E a partir de que idade é recomendável que ele comece a fazer esse tipo de investigação, não só de câncer de próstata? 

Muito importante também a investigação do câncer de cólon [de intestino], que é o segundo mais incidente depois do de próstata e tirando o de pele. É recomendável fazer pelo menos uma colonoscopia a partir de 50 anos, para avaliar se tem alguma lesão no intestino ou outra coisa, e manter um vínculo com o médico – do posto mesmo ou um clínico geral que faça seu acompanhamento de saúde – para ele saber investigar queixas novas. Se o paciente for tabagista, é mais importante ainda por causa do risco aumentado de câncer de pulmão (80% têm relação com tabagismo).

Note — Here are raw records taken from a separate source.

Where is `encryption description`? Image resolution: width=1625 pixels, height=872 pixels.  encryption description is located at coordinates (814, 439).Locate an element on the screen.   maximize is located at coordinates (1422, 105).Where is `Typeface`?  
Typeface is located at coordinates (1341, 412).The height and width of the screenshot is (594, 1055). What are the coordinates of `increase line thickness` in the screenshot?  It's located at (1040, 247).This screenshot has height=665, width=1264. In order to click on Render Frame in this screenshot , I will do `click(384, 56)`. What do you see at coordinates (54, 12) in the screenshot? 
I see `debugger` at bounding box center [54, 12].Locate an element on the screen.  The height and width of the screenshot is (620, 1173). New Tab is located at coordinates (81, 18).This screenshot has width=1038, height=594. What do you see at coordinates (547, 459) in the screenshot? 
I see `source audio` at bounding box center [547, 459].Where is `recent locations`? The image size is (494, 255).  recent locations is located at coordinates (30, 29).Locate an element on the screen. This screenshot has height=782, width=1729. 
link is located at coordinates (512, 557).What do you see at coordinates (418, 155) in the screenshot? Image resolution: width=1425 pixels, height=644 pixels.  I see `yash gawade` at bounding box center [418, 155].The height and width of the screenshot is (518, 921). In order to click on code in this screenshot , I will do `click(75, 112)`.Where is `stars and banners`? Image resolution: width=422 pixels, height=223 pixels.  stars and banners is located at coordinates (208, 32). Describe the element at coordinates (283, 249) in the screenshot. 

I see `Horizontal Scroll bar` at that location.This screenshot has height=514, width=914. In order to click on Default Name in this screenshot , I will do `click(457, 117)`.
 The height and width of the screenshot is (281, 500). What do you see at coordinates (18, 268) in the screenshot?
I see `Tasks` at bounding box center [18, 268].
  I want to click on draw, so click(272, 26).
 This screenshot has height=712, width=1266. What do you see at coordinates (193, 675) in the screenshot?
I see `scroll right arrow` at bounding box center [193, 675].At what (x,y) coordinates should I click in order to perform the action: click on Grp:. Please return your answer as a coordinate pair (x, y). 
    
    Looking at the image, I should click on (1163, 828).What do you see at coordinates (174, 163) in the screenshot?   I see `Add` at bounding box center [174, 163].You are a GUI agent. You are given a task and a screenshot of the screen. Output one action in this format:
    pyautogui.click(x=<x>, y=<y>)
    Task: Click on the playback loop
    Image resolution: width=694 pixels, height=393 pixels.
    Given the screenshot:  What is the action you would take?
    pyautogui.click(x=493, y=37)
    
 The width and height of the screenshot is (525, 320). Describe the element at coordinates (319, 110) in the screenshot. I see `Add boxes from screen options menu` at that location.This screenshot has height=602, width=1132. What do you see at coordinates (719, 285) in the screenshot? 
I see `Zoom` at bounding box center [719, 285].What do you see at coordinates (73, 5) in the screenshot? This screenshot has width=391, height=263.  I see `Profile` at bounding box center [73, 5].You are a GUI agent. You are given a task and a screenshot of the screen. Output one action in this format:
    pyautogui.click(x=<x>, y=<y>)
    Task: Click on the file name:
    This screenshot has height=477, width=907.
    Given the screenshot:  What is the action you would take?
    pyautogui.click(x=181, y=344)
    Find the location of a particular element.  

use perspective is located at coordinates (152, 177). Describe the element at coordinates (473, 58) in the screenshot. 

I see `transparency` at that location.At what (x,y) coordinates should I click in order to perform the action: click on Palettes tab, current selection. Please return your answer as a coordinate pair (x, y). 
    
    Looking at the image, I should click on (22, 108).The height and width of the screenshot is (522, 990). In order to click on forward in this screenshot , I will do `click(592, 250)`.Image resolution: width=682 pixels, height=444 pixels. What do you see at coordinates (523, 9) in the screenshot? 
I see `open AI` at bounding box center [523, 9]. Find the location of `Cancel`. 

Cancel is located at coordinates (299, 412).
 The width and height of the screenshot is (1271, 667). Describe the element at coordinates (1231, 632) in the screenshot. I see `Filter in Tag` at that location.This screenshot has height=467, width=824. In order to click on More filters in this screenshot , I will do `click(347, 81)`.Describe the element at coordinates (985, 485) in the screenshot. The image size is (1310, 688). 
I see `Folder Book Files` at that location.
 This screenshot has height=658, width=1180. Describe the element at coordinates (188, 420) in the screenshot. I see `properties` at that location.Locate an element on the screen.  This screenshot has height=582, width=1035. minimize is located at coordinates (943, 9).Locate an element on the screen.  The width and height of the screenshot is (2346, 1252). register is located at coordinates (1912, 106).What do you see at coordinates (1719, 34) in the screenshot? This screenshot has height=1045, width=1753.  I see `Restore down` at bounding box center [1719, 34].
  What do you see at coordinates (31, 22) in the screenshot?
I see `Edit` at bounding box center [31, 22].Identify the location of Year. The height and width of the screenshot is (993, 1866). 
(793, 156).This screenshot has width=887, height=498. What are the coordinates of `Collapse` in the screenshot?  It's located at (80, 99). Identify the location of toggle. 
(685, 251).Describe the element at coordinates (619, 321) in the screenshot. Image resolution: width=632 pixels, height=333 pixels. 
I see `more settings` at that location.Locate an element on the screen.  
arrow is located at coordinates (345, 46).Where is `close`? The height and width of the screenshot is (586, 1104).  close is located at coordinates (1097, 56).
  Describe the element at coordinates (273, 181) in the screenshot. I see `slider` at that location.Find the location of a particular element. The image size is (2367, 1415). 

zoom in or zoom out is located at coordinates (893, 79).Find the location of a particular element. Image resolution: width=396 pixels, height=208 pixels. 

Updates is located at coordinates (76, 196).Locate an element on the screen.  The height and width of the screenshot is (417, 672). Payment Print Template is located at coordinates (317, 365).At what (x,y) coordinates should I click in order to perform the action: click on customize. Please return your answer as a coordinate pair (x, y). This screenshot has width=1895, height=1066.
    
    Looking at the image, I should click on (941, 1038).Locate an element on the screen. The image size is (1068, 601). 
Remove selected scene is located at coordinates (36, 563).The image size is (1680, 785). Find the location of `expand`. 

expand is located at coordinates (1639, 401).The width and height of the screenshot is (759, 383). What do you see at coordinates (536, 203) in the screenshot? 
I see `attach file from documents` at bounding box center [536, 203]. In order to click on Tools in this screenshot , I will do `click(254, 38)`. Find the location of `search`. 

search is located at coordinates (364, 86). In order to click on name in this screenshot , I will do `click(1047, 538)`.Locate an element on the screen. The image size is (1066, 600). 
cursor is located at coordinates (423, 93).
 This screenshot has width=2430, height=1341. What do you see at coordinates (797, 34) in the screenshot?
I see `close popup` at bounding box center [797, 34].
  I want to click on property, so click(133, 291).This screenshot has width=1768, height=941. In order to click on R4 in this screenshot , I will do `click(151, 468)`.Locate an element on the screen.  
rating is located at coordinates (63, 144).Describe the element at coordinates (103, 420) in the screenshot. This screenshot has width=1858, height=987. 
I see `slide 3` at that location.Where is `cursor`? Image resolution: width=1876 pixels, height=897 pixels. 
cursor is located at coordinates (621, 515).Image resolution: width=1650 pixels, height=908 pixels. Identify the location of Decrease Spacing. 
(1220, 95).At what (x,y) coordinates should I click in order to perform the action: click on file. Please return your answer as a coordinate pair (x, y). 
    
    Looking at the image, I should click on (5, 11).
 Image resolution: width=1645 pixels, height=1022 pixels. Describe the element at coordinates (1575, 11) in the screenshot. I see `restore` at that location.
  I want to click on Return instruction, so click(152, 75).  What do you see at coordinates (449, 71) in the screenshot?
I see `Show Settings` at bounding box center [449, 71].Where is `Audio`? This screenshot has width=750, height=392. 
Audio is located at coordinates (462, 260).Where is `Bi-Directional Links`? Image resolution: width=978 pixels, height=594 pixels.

O paciente de 50 anos que não fuma, não bebe, não tem nenhum fator de risco, se faz a colonoscopia que resulta em um quadro normal, poderá voltar a fazer só depois de um ou dois anos. Já em alguém que fuma, o médico pede também um raio-x de pulmão.

 

 

Considerando que câncer de próstata costuma acometer mais idosos, o senhor observa se todos contam com suporte familiar adequado? 

Falta para muitos! Vejo muitos pacientes [idosos] irem sozinhos fazer exames e quimioterapia. É difícil! São várias consultas. Às vezes a pessoa passa mal. Sabemos que todo mundo tem sua vida, seu trabalho, mas é muito importante dar suporte ao paciente, ajudar, estar ao lado, porque é uma luta muito complicada. Adoro quando a família vem junto porque consigo consegue falar: ‘vamos lutar contra isso juntos’. E o paciente se sente melhor. Mas vejo muitos casos de pacientes sem apoio ou presença da família, infelizmente!